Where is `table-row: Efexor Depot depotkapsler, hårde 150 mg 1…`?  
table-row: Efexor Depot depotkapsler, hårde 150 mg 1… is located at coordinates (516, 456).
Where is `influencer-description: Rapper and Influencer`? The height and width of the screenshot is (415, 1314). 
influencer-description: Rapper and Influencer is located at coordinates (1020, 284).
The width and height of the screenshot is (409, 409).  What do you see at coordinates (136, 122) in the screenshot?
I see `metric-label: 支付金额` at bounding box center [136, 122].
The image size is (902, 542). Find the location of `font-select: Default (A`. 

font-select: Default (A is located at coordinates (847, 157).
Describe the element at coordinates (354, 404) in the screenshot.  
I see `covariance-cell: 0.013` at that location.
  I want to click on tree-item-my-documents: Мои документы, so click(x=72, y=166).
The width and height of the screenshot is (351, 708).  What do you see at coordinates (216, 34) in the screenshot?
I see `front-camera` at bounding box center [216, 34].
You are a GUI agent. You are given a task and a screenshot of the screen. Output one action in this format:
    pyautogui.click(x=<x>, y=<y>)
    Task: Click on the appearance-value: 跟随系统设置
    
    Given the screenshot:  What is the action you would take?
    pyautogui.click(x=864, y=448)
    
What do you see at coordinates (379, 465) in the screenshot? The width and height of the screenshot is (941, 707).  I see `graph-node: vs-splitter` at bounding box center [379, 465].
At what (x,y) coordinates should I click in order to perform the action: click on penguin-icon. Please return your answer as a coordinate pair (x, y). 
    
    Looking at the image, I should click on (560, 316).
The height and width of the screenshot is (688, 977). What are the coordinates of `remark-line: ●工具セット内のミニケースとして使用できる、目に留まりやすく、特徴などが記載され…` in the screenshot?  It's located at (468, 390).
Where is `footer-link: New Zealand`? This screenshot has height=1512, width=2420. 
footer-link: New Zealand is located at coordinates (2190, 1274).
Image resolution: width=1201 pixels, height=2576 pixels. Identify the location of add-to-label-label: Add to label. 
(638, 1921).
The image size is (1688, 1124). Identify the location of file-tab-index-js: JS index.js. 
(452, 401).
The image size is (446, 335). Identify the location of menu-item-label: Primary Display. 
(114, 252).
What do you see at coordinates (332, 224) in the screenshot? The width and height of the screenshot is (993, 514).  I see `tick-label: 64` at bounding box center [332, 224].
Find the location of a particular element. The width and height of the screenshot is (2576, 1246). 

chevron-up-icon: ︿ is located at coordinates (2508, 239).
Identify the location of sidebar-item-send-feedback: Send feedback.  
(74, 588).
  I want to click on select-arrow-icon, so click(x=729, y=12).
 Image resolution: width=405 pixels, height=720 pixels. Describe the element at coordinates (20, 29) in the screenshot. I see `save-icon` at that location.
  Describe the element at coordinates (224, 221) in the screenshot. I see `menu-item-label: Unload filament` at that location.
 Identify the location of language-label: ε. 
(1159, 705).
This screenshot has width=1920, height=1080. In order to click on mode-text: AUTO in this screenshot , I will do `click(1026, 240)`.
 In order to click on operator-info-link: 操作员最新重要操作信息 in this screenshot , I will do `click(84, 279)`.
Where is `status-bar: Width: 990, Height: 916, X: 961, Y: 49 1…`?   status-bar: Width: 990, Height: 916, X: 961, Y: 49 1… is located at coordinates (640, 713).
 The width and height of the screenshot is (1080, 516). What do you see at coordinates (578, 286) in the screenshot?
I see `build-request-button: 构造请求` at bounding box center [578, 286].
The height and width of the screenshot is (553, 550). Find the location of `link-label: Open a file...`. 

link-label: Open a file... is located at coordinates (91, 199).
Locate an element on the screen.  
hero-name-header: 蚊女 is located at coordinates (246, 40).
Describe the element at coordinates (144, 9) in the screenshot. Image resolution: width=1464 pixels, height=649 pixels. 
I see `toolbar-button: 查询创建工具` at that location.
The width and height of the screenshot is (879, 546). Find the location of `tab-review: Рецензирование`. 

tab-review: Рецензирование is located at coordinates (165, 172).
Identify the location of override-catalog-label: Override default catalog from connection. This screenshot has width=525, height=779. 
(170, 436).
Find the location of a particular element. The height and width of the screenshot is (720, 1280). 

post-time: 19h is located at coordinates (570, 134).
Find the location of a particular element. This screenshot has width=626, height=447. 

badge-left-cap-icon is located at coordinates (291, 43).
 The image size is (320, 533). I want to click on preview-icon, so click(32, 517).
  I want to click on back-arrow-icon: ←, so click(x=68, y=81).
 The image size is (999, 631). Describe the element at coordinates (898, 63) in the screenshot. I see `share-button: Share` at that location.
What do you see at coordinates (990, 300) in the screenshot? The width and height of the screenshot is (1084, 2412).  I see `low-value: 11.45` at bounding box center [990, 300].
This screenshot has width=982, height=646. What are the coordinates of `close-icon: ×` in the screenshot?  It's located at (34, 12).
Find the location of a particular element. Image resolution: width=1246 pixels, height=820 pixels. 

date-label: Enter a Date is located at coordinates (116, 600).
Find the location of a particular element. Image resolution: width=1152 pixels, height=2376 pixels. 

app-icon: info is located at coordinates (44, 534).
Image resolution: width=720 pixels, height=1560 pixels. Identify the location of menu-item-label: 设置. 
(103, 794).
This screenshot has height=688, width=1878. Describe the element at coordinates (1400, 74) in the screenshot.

▶ _TO DO_
Reproduce the items verbatim, starting with the line that contains "The width and height of the screenshot is (351, 708)." and ending with the line that contains "The height and width of the screenshot is (688, 977).", both lines included.

▶ _SOLVED EXERCISE_
The width and height of the screenshot is (351, 708).  What do you see at coordinates (216, 34) in the screenshot?
I see `front-camera` at bounding box center [216, 34].
You are a GUI agent. You are given a task and a screenshot of the screen. Output one action in this format:
    pyautogui.click(x=<x>, y=<y>)
    Task: Click on the appearance-value: 跟随系统设置
    
    Given the screenshot:  What is the action you would take?
    pyautogui.click(x=864, y=448)
    
What do you see at coordinates (379, 465) in the screenshot? The width and height of the screenshot is (941, 707).  I see `graph-node: vs-splitter` at bounding box center [379, 465].
At what (x,y) coordinates should I click in order to perform the action: click on penguin-icon. Please return your answer as a coordinate pair (x, y). 
    
    Looking at the image, I should click on (560, 316).
The height and width of the screenshot is (688, 977). What are the coordinates of `remark-line: ●工具セット内のミニケースとして使用できる、目に留まりやすく、特徴などが記載され…` in the screenshot?  It's located at (468, 390).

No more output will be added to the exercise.